=== WHAT THE TASK REQUIRES ===
In the entries below, find the line with "Little Spark (Signed Edition) (40, 675)" and the line with "[Cookiebot by Usercentrics"; give again those lines and every line between them, exactly.

Extracted data entries
______

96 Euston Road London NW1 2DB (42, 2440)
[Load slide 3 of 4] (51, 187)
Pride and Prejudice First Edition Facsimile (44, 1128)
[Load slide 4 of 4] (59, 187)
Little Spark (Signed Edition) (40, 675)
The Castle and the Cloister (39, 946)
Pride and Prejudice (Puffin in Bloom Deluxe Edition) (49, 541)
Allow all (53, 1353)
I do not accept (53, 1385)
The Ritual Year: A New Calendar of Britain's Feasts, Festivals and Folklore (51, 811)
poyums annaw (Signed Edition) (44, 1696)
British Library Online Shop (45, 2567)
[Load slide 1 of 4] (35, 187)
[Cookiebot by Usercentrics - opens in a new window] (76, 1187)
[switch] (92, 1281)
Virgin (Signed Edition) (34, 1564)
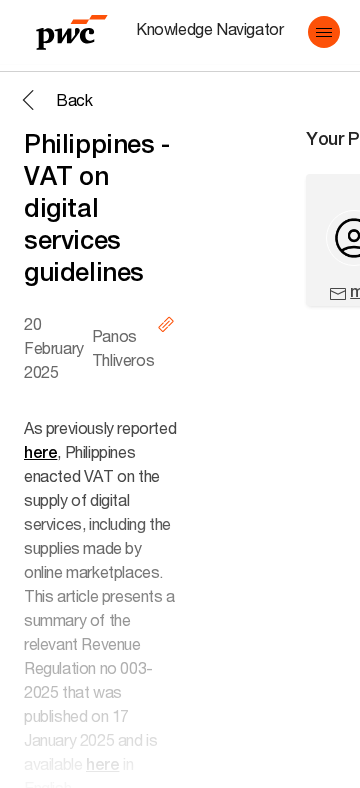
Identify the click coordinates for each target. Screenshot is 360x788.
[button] (324, 32)
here (40, 452)
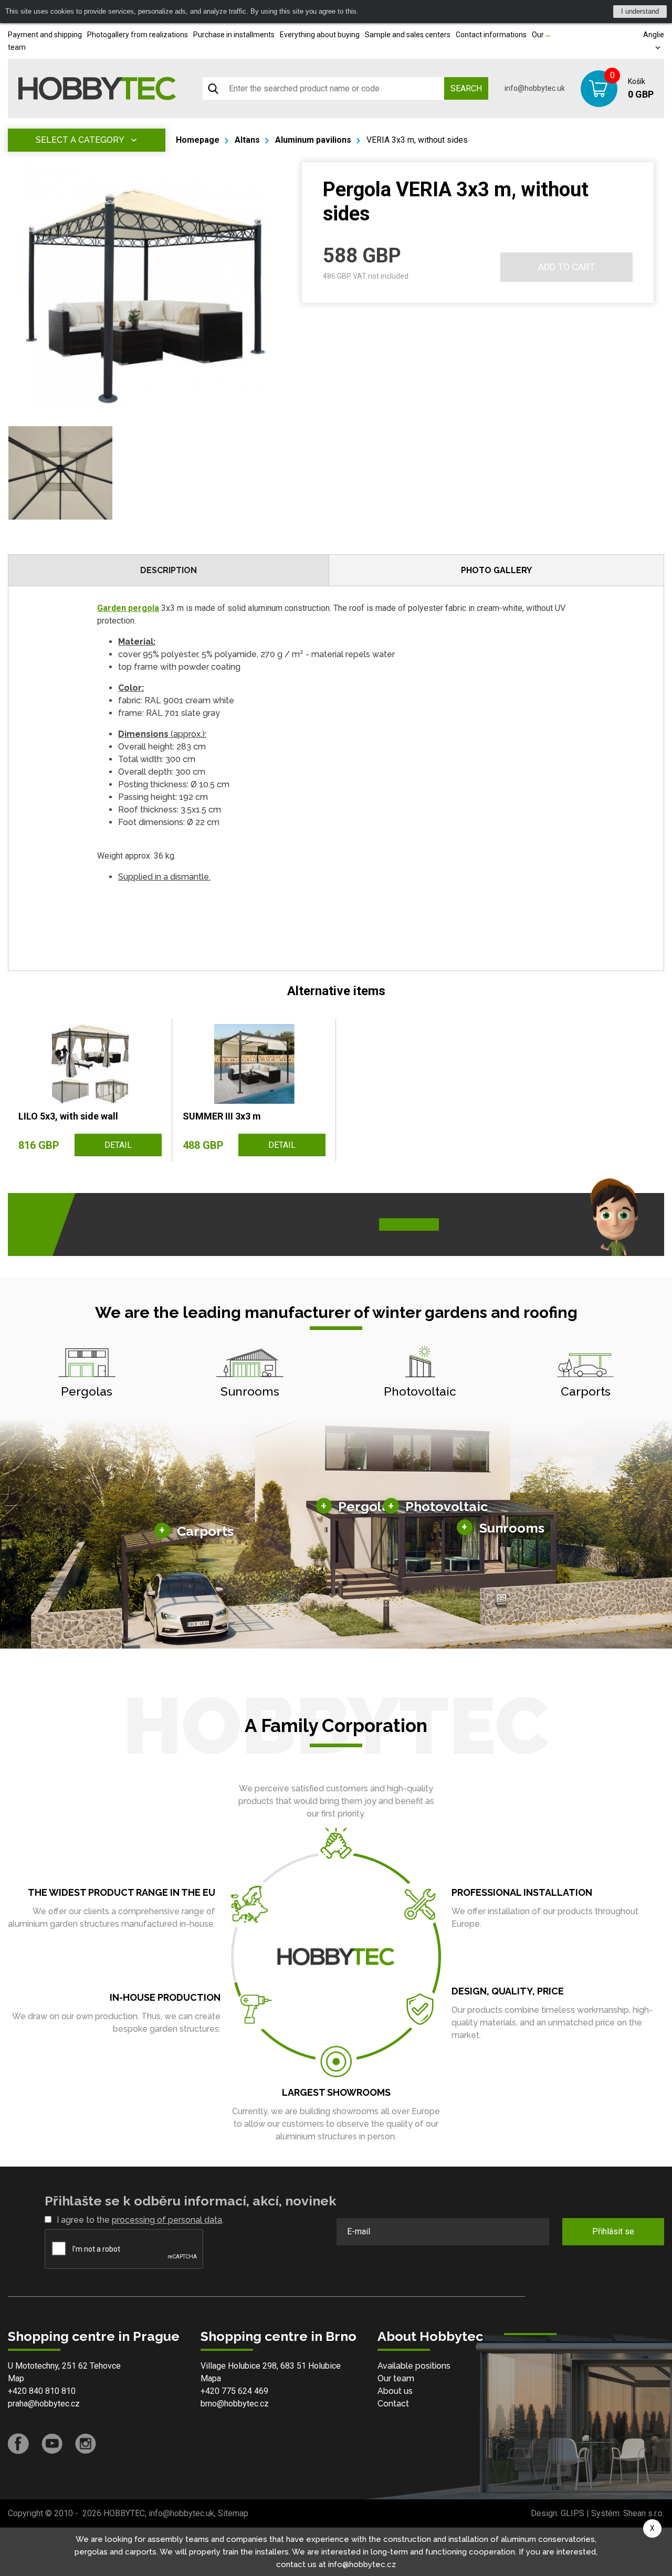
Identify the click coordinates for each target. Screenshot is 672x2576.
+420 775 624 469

______

=== ANSWER TO THE PROBLEM ===
Little Spark (Signed Edition) (40, 675)
The Castle and the Cloister (39, 946)
Pride and Prejudice (Puffin in Bloom Deluxe Edition) (49, 541)
Allow all (53, 1353)
I do not accept (53, 1385)
The Ritual Year: A New Calendar of Britain's Feasts, Festivals and Folklore (51, 811)
poyums annaw (Signed Edition) (44, 1696)
British Library Online Shop (45, 2567)
[Load slide 1 of 4] (35, 187)
[Cookiebot by Usercentrics - opens in a new window] (76, 1187)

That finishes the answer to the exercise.